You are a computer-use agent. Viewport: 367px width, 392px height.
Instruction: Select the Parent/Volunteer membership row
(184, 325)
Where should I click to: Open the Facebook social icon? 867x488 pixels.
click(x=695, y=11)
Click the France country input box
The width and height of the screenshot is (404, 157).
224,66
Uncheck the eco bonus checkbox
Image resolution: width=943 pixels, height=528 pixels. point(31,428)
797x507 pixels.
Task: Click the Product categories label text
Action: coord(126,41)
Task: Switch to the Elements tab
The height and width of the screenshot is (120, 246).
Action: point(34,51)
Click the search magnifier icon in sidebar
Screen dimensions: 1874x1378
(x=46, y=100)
======
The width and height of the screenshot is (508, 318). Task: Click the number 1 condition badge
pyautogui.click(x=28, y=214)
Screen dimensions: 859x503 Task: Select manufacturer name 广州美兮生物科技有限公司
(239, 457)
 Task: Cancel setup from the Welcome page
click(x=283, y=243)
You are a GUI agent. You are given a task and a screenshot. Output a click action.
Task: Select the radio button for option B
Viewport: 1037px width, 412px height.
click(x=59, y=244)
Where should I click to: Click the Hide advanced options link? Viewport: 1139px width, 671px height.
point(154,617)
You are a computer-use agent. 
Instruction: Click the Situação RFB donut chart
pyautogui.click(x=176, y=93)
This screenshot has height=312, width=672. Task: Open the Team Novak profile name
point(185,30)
======
Set out the listing lines as a Markdown table, beginning with the line that contains "You are a computer-use agent. Viewport: 367px" and ending with the line that contains "Action: coord(126,41)", leaving out any blank lines. Use two columns: Row, holding the row number, and Text, holding the line.

| Row | Text |
|---|---|
| 1 | You are a computer-use agent. Viewport: 367px width, 392px height. |
| 2 | Instruction: Select the Parent/Volunteer membership row |
| 3 | (184, 325) |
| 4 | Where should I click to: Open the Facebook social icon? 867x488 pixels. |
| 5 | click(x=695, y=11) |
| 6 | Click the France country input box |
| 7 | The width and height of the screenshot is (404, 157). |
| 8 | 224,66 |
| 9 | Uncheck the eco bonus checkbox |
| 10 | Image resolution: width=943 pixels, height=528 pixels. point(31,428) |
| 11 | 797x507 pixels. |
| 12 | Task: Click the Product categories label text |
| 13 | Action: coord(126,41) |